Whose Side I’m Fighting For

It is hard to say or to know what exactly matters in my line of work.  The lines get so blurry.  I wish sometimes I could lay my head on the pillow at the end of the day and have a sense of knowing for sure that the Kingdom made its way, even just one more inch, into the city of Chicago through something I did, something I participated in.  But it doesn’t work like that.

More often than not, it is messy dance of back and forth.  It is ambiguous victories mixed with incomplete failures.  I don’t know half the time whose side I’m fighting for – and often it feels like my efforts are doing more harm for the Kingdom than good.

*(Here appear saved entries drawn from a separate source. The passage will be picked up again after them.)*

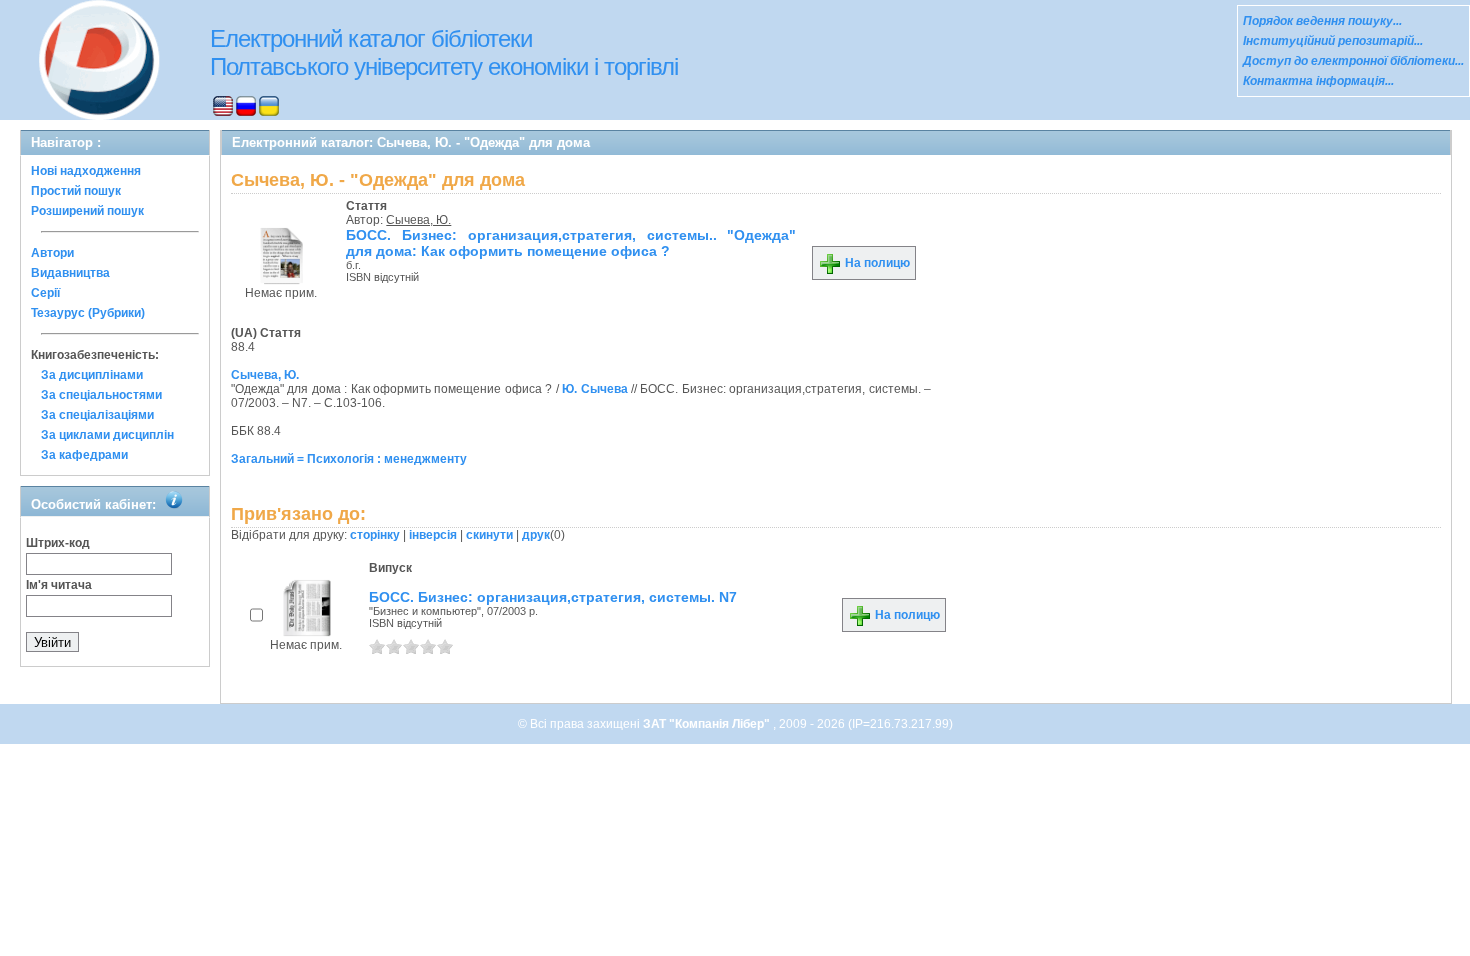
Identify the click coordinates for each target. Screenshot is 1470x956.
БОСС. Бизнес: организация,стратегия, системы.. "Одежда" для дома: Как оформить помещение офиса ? (571, 243)
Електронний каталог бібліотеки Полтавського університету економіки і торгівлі (444, 52)
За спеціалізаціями (97, 415)
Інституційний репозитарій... (1333, 41)
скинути (489, 535)
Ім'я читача (59, 585)
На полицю (876, 263)
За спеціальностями (101, 395)
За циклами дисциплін (107, 435)
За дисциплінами (92, 375)
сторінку (375, 535)
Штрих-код (58, 543)
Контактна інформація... (1318, 81)
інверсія (433, 535)
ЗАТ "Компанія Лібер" (708, 724)
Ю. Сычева (594, 389)
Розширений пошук (87, 211)
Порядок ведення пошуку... (1322, 21)
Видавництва (70, 273)
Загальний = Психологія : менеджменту (349, 459)
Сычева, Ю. (418, 220)
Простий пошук (76, 191)
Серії (45, 293)
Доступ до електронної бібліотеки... (1353, 61)
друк (536, 535)
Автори (52, 253)
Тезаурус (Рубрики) (88, 313)
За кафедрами (84, 455)
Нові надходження (86, 171)
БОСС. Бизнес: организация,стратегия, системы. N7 (553, 597)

Why all this self-doubt?  We’re getting toward the end of Lent, and I realize each year that no matter how much purging and confession and buffeting I do to hone myself closer to the Living God, there is simply no way to transcend the fact that I’m a person who will also be mixed with the spiritual warfare going on all around us. At times I pick up the flag of the enemy and run in the opposite direction, hell bent on destroying everything I desperately want to see accomplished in God’s work here in Chicago.

Dorothy Day, founder of the Catholic Worker Movement once said:

“What we do is very little.  But it is like the little boy with a few loaves and fishes.  Christ took that little and increased it.  He will do the rest.  What we do is so little that we may seem to be constantly failing.  But so did he fail.  He met with apparent failure on the Cross.  But unless the seeds fall into the earth and die, there is no harvest.”

Being a missionary isn’t a neat and tidy job, but then again, Jesus had a fine time living in ambiguity and failure.  That brings me peace.